Background: Coronary heart disease (CHD) is the most common cause of death in men and women aged 60 years and older. Although a number of studies support the concept that CHD risk factors that have been defined in younger adults are significantly associated with CHD events in older adults, others do not support this thesis, and further definition of the risk-factor concept in older adults is required.

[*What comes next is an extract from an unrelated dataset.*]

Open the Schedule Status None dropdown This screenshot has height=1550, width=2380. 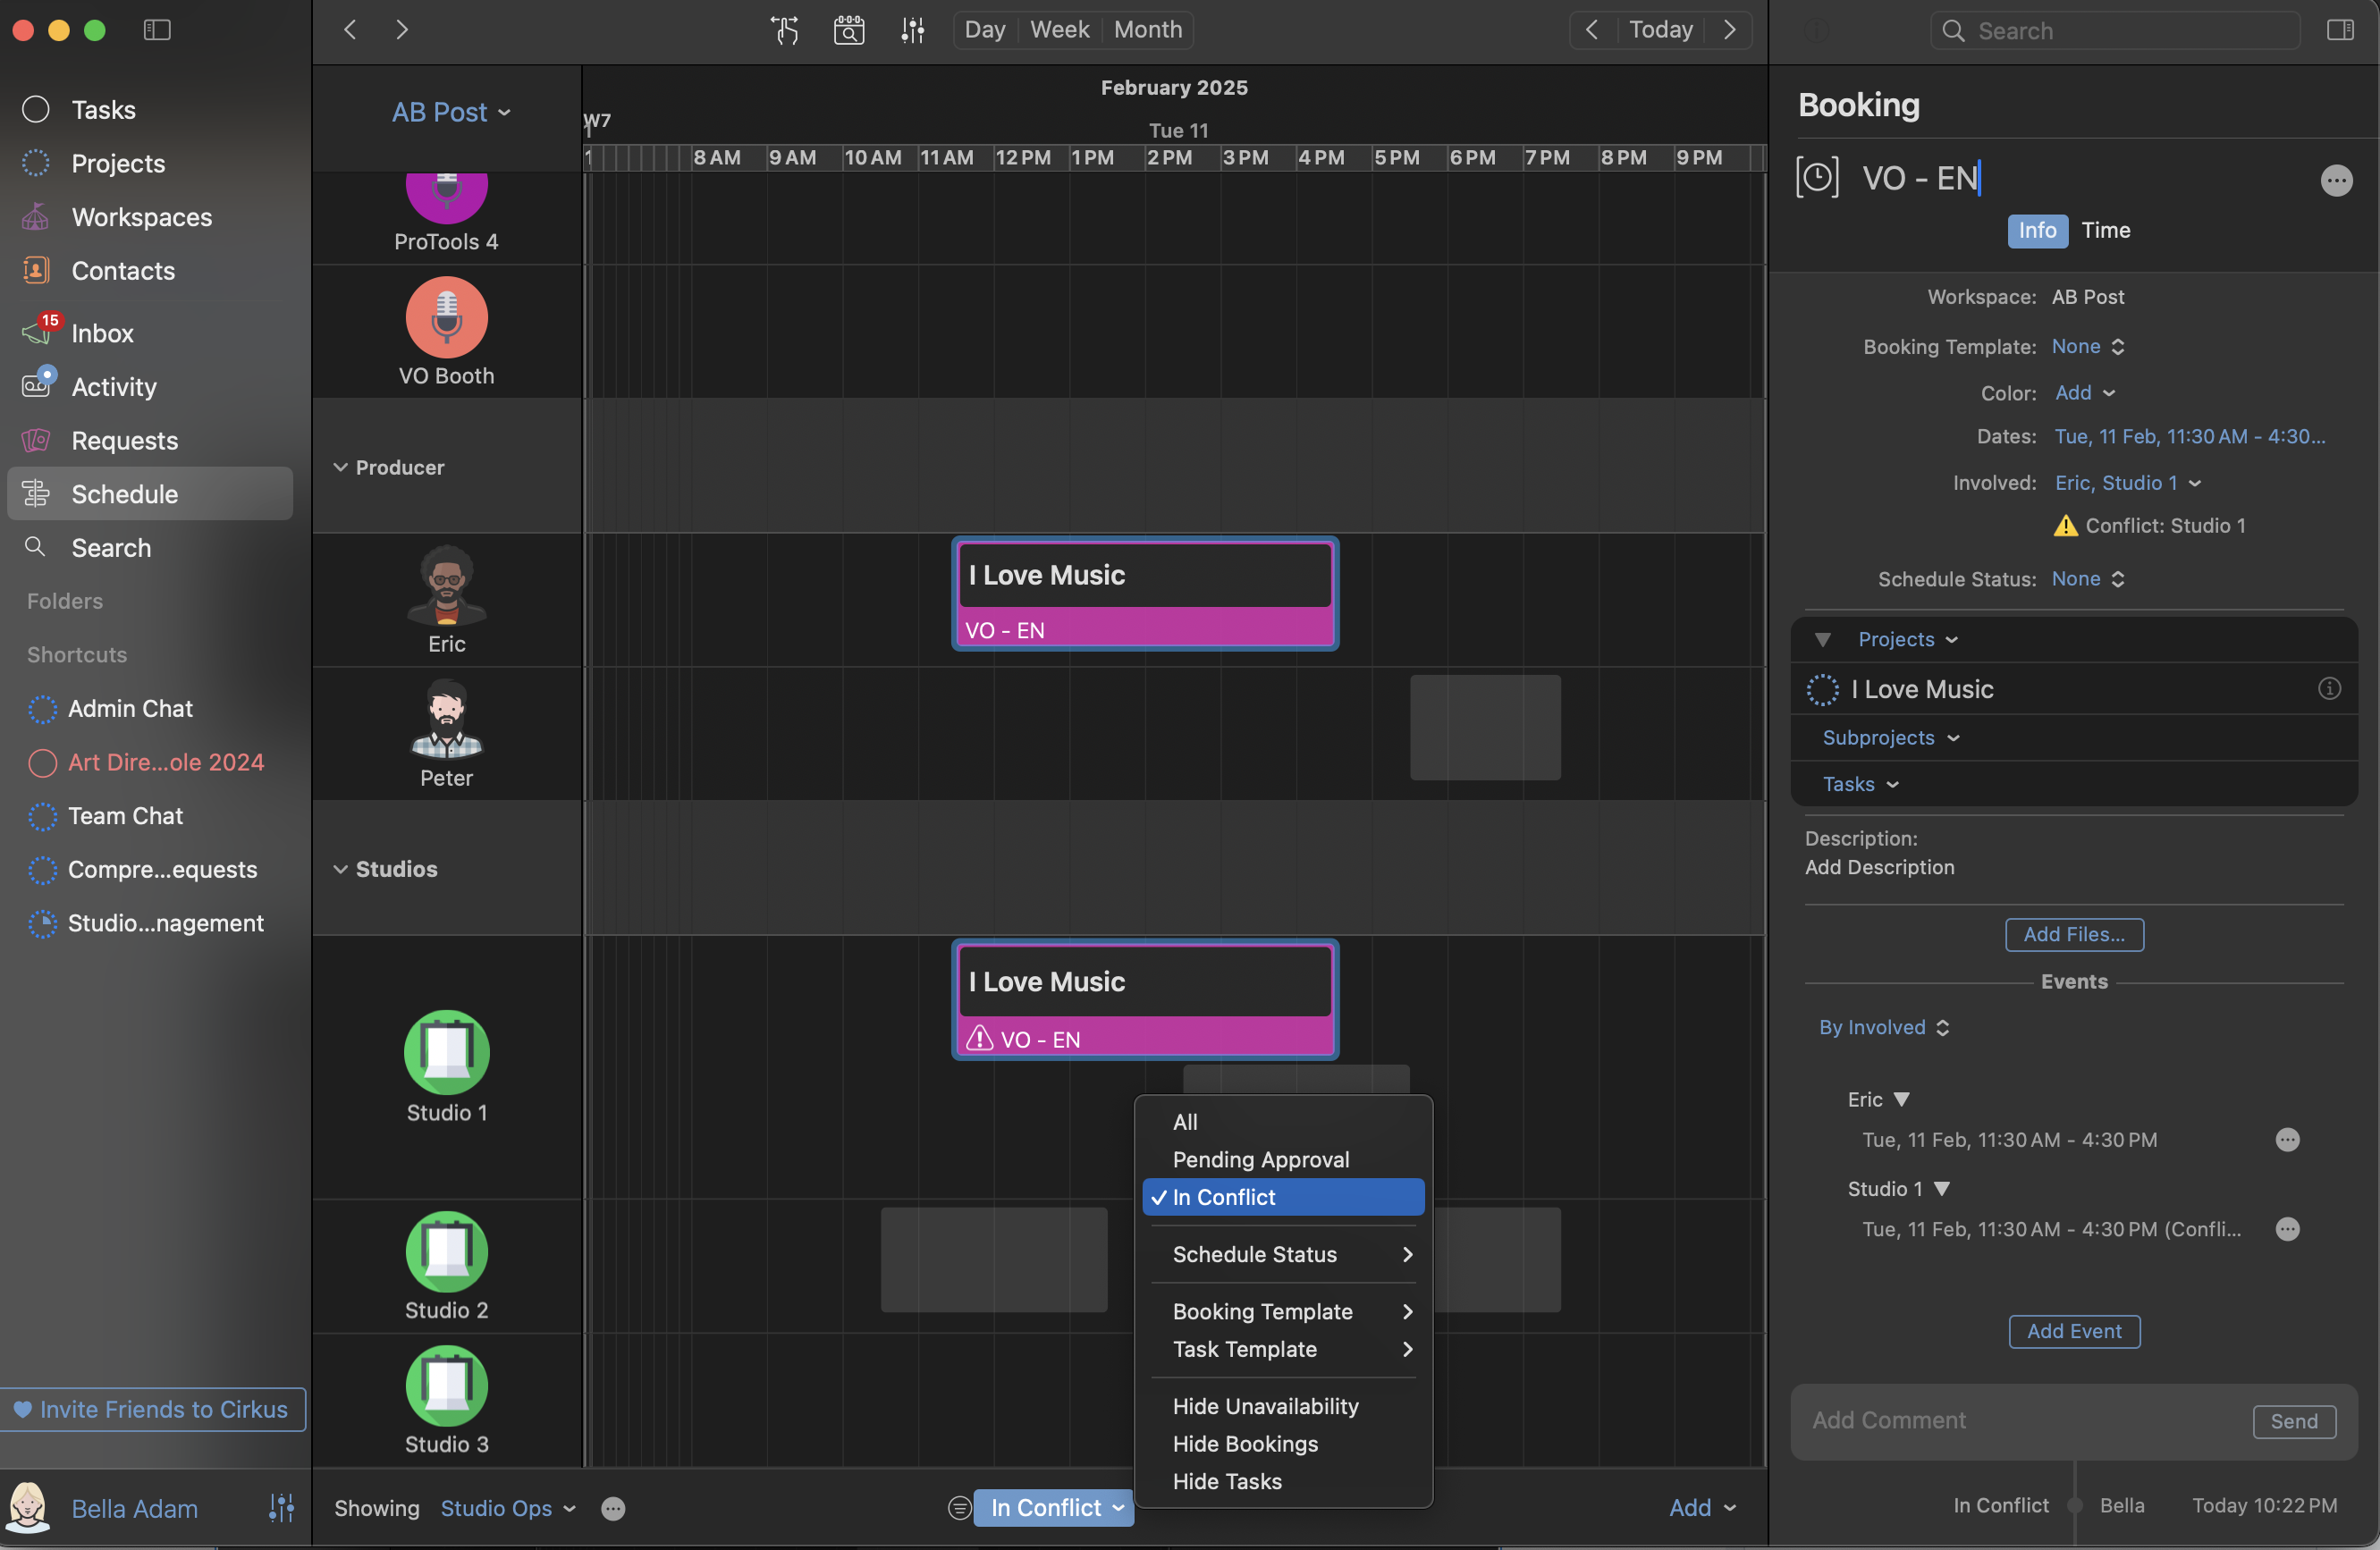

Methods and results: The Systolic Hypertension in the Elderly Program recruited 4736 persons (mean age, 72 years); 14% were black, and 43% were men. Mean systolic and diastolic blood pressures were 170 and 77 mm Hg, respectively. About 13% of participants were current smokers; 10% had a history of diabetes; 5%, a prior myocardial infarction; 5% angina pectoris; 2.3%, intermittent claudication; and 7%, a carotid bruit. Mean total cholesterol value was 6.11 mmol/L. Mean follow-up was 4.5 years. In multivariate Cox regression analyses for CHD, variables that were significant were baseline total cholesterol value, smoking, history of diabetes, presence of carotid bruit, and treatment group in the trial. Active treatment yielded a 27% reduction in CHD risk. For each 1.03 mmol/L increase in total cholesterol value, there was an increase in risk of about 20%. Current smokers had a 73% increase, diabetics a 121% increase, and those with carotid bruit a 113% increase in CHD risk.
Conclusions: The results of this study support the concept that CHD risk factors are important in older men and women with isolated systolic hypertension.